La Jornada Semanal,   domingo 29 de agosto  de 2004        núm. 495
 
Roberto Garza Iturbide

Ensayo de futurología
pasada

Fasces

Ilustración de HelgueraUn hombre fue acusado de pervertir a la juventud y de incitar a violar las añejas costumbres. Este hombre, de vocación maestro, se defendió a sí mismo, pero el Tribunal Superior lo condenó por ajustada mayoría de votos. Apegados a una vieja tradición, los pretores del Tribunal le solicitaron que propusiera su propio castigo. En lugar de castigo, el maestro exigió, como justa recompensa, que se le permitiera participar en el juego político. Los pretores se indignaron ante el comentario; y tras un juicio sumario, lo condenaron a muerte por amplia mayoría.

Indignados, los tribunos del pueblo exigieron al Senado que vetara la sentencia de los pretores porque consideraban que el hombre no había cometido falta alguna. Los senadores, fieles a su costumbre, callaron ante el reclamo popular. 

Según la versión oficial, poco antes de que el temido jefe de los lictores consumara –con su hacha de guerra– la sentencia en la plaza pública, el maestro se autoinmoló en su celda con la navaja de un custodio. Se le encontró tendido en el suelo con tres heridas: una en la ingle, otra en el cuello y una mortal en el corazón. 

Se dice que aquel hombre fue víctima de una conjura orquestada por una banda de mafiosos que actuó en nombre de la ortodoxia y en defensa de sus propios intereses.

Los ortodoxos, purificados mediante el sacrificio del indómito rebelde, se jactaron de haber actuado conforme a derecho, o a lo que sus voceros llamaron una estoica interpretación de las leyes vigentes. Se sintieron incluso tan seguros de su poder que adoptaron el hacha de los lictores como símbolo de su partido, instauraron un régimen policial represivo en la República e invitaron al ejército a que decidiera sobre el destino de sus adversarios políticos.

Castitas

Un hombre de buena fe juró castidad hasta la muerte. Pero la abstinencia sexual le provocó una dolorosa orquitis. Ante la insoportable hinchazón de sus testículos solicitó audiencia con el sumo pretor para que le autorizara cuando menos una descarga. Obtuvo la santa venia, pero bajo la promesa de que no utilizaría sus manos como vehículo paliativo.
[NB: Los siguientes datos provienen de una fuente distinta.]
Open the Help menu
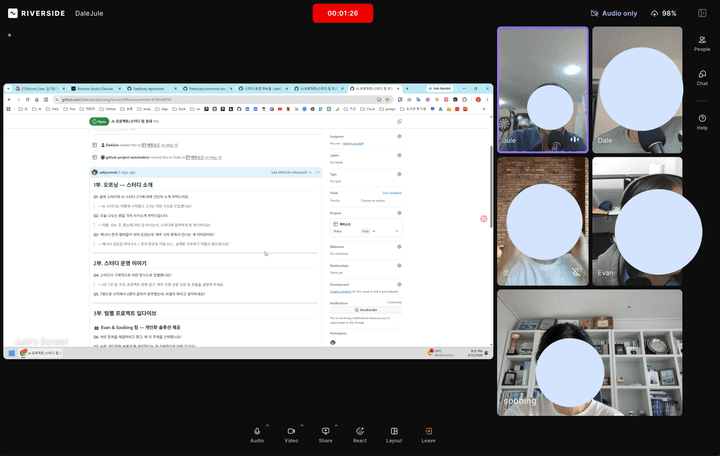The width and height of the screenshot is (720, 456). pyautogui.click(x=702, y=122)
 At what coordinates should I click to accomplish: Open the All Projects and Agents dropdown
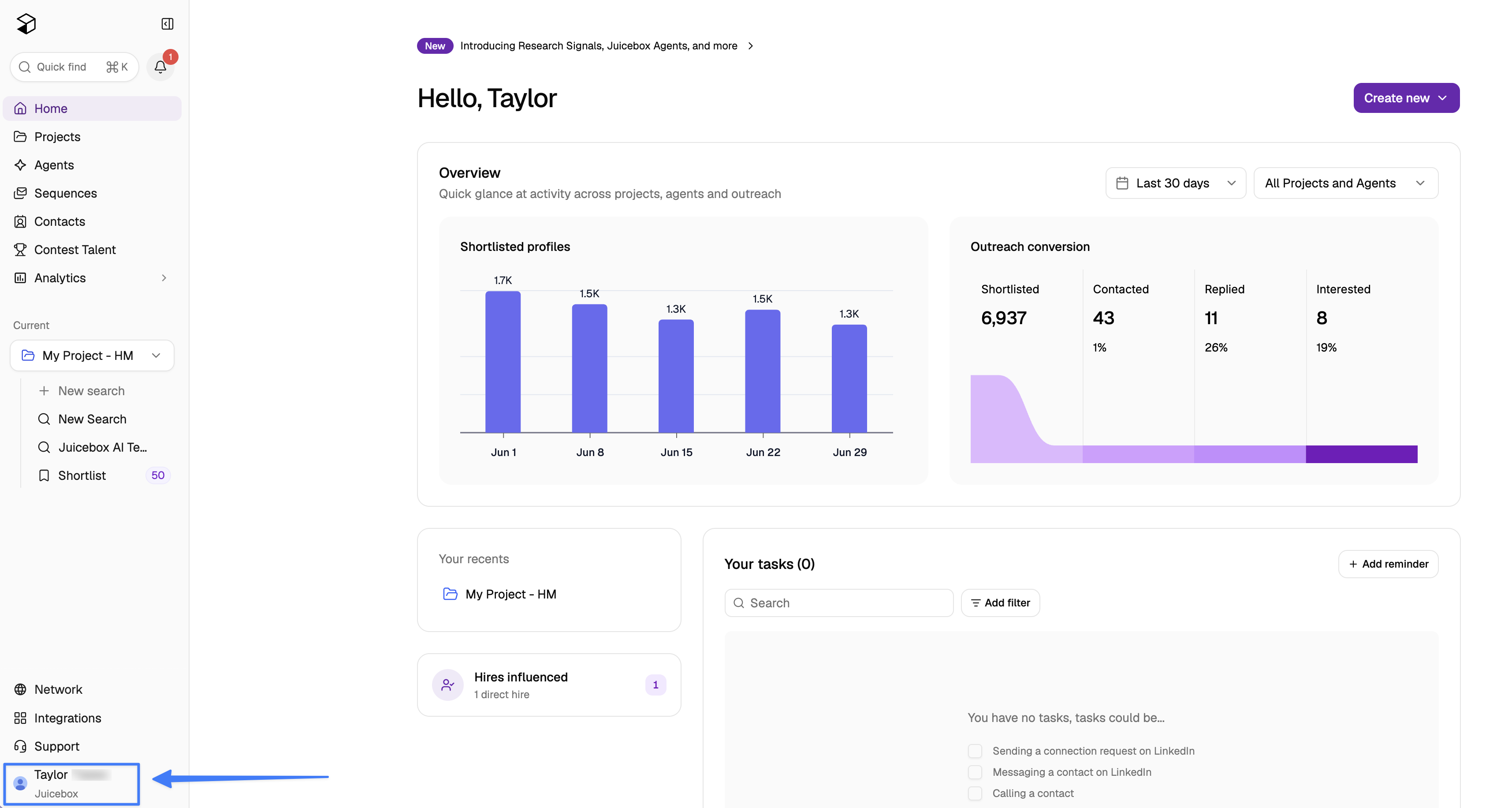(x=1345, y=183)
Así que ordenó a una legión de –bien parecidos– infantes: "Manos a la obra." Temerosos del infernal castigo, los jóvenes estudiantes del dogma aristotélico cumplieron con su misión religiosa.

Varios años después, los atribulados (traumatizados) maniobreros, ya adultos, se armaron de valor y acusaron al casto puritano de abuso sexual y tortura psicológica. El hombre no dio la cara ni se defendió a sí mismo, sino que llamó a un grupo de influyentes pretores para que lo representaran en nombre de la ortodoxia. El Tribunal Supremo consideró que no había delito que perseguir y como recompensa los jueces le garantizaron un importante puesto en el juego político.

Los más atormentados se retractaron públicamente de lo dicho (incluso hubo uno que se declaró poseído por el demonio); pero otros exigieron al Senado que vetara la sentencia de los pretores porque consideraban que el hombre era culpable de pedofilia. Los senadores callaron, el Tribunal Superior ocultó pruebas y el tema desapareció de los principales espacios de opinión pública. Los ortodoxos se sintieron tan seguros de su poder que adoptaron la chaqueta asistida como principio moral de su doctrina política.